This is a pretty involved feature request centred around cloud usage for fully versioned pipelines (i.e. where both code and the data are versioned, though a combo such as Git+Dud). The domain is more data engineering rather than pure ML, though ML quite often is one of the stages of larger pipeline.
Suppose that the business logic described by the pipeline is heavily reliant on cloud, i.e. successive stages are expected to be performed in the cloud on-demand. This necessitates storing data in the cloud as well. If the data usage is heavy, emulating a "local" solution such as shared disk is impractical due to bandwidth limitations (and also in certain sense runs counter to cloud-native ideology), and we shall assume that the on-demand workers will have to get their data independently from object storage.
Object storage cache backup is currently adopted by Dud by default, however that in itself does not accomplish the goal.
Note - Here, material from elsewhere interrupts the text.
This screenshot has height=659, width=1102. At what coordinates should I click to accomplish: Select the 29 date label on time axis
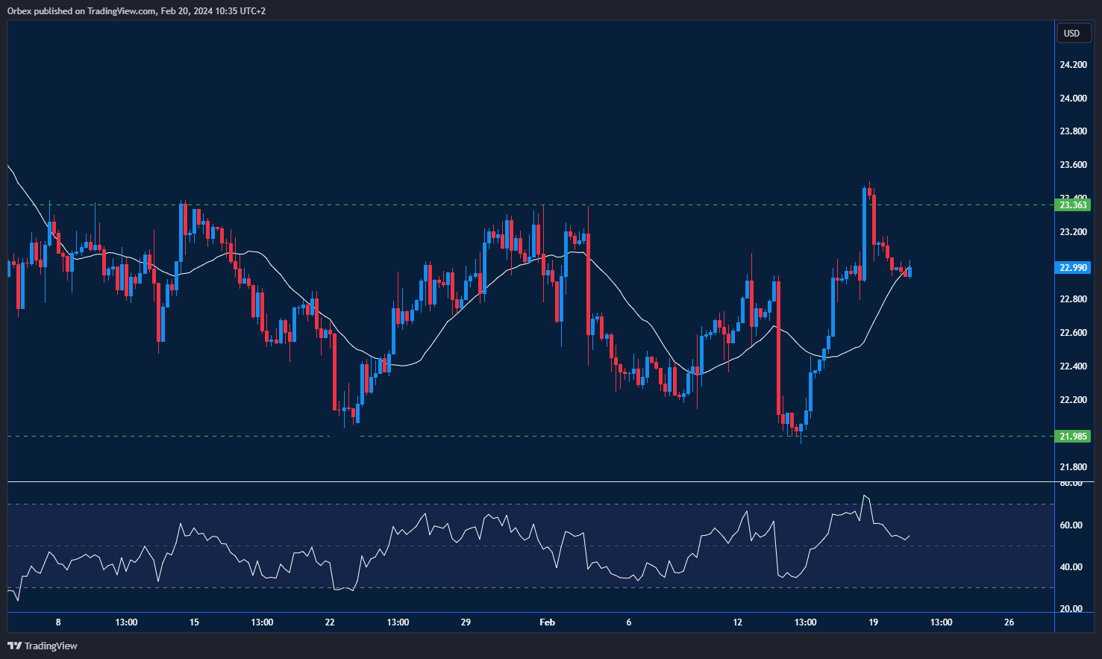pyautogui.click(x=466, y=622)
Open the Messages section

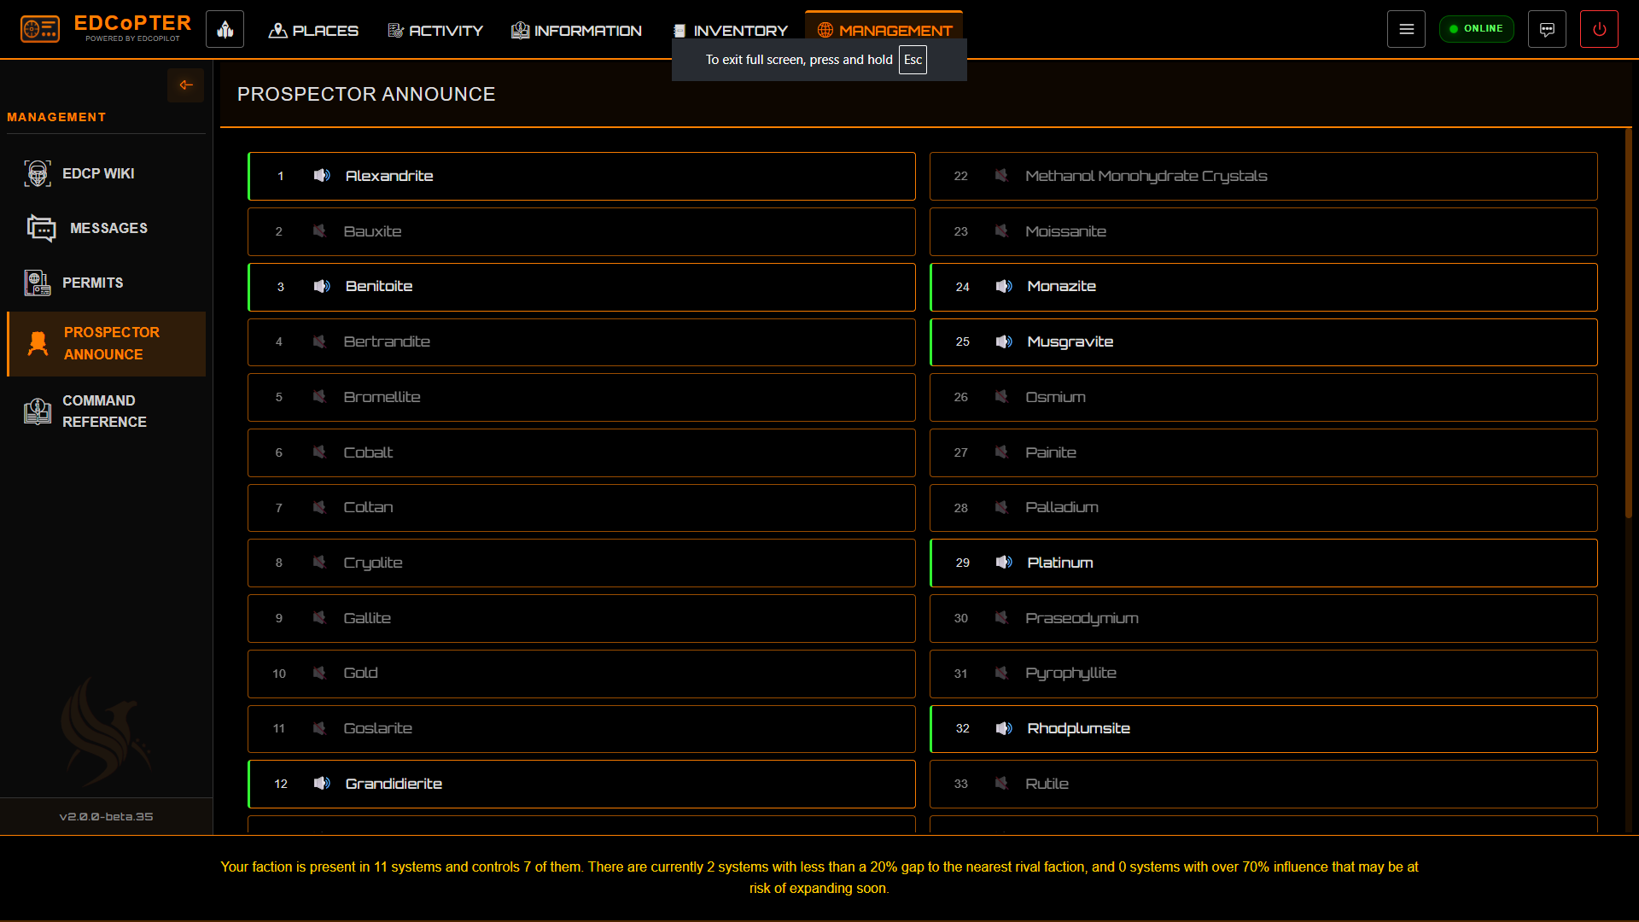(x=108, y=228)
The issue is in how dud run
currently expects all the work to be done locally, with remote cache acting as a backup to local cache, and local stage files acting as synchronization objects. To work around this, the user is expected to manually execute the following on an on-demand cloud worker node:
- (git-)pull the stage files from remote
- (dud-)pull the required inputs
- run the job
- (dud-)commit the outputs to local cache
- (dud-)push the outputs to cloud storage
- (git-)commit the Dud state (stage files)
- (git-)push the stage files to remote
It would be great if Dud could do all of that in dud run
, perhaps with a suitable set of flags!
I appreciate this goes counter to having Dud as a single-purpose tool, but this would lift a lot of weight for the developer in a very common (albeit advanced) use case. dud run
at the moment is already a composite tool, devoted to pipelining rather than data versioning per se. This is natural, as pipelining works much better with full versioning of both code and data, and the feature request is a natural development of this functionality.
In this solution synchronisation between the stages is accomplished using Git -- a bit crude, but keeping in the spirit of reproducible pipelines. The resulting "pipeline log" can be squashed, so that's not really a major issue in my view, but certainly there are alternatives such as using cloud-based key-value stores to synchronize.
I would be interested in your thoughts on the matter.